1. Parse raw AEMO trace data using the functions `parse_wind_traces`, `parse_solar_traces`, and
   `parse_demand_traces`.
   - These functions reformat and restructure the data to a specified directory.
     - *Reformatting* puts the data in a standard time series format (i.e. with a `datetime` column and `value` column).
     - The data is *restructured* into [Parquet](https://parquet.apache.org/) files, which significantly improves the speed at which data can be read from disk.
   - To access the full documentation for these functions, you can run `help` in the Python console, e.g. `help(parse_wind_traces)`.

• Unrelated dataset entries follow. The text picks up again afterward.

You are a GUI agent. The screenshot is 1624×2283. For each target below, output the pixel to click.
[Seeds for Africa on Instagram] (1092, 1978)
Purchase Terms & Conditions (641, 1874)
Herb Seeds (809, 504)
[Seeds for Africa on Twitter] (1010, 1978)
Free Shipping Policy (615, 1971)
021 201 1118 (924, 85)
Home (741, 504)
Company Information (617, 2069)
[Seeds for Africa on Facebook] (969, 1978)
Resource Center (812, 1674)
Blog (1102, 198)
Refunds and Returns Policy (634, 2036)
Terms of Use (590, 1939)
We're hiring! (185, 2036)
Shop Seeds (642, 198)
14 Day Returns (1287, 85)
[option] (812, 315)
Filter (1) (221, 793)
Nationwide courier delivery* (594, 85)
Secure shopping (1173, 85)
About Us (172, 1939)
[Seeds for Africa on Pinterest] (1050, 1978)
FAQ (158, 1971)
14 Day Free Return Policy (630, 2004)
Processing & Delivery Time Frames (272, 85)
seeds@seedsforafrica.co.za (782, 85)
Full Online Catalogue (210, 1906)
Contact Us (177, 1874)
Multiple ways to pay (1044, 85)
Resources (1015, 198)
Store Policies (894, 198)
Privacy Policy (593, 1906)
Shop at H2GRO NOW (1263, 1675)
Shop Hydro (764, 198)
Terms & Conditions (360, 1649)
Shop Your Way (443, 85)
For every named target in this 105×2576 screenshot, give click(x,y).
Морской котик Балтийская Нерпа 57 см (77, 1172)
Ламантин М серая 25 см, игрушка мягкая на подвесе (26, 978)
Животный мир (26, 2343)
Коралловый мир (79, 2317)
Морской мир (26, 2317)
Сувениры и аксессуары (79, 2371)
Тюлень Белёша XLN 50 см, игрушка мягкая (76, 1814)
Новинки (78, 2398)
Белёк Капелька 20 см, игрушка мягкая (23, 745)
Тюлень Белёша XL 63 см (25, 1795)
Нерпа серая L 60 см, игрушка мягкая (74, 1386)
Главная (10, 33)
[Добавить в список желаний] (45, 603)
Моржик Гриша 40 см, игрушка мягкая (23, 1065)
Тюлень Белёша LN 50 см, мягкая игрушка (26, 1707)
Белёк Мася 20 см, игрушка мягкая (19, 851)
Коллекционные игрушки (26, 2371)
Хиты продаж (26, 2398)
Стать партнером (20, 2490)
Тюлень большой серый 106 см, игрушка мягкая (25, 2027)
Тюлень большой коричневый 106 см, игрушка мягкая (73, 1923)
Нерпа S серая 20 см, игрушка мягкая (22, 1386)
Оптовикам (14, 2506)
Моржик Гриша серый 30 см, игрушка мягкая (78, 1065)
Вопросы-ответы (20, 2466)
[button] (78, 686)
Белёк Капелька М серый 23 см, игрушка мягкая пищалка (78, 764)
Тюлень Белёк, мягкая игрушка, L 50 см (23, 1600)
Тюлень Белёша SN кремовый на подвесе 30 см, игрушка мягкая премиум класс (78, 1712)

2. Query the parsed data using the naming conventions for generators, renewable energy zones (REZs), and subregions established in the
   AEMO Inputs and Assumptions workbook (see [`isp-workbook-parser`](https://github.com/Open-ISP/isp-workbook-parser)) using the `get_data` functions
    - Refer to the [Querying parsed trace data example](https://github.com/Open-ISP/isp-trace-parser#querying-parsed-trace-data).
    - To access the full documentation for these functions, you can run `help` in the Python console, e.g.
  `help(get_data.solar_project_trace_single_reference_year)`.

## Accessing trace data

### Original trace data
Currently, AEMO trace data needs to be downloaded from the [AEMO website](https://aemo.com.au/en/energy-systems/major-publications/integrated-system-plan-isp/2024-integrated-system-plan-isp)
and unzipped manually before the trace parser can be used.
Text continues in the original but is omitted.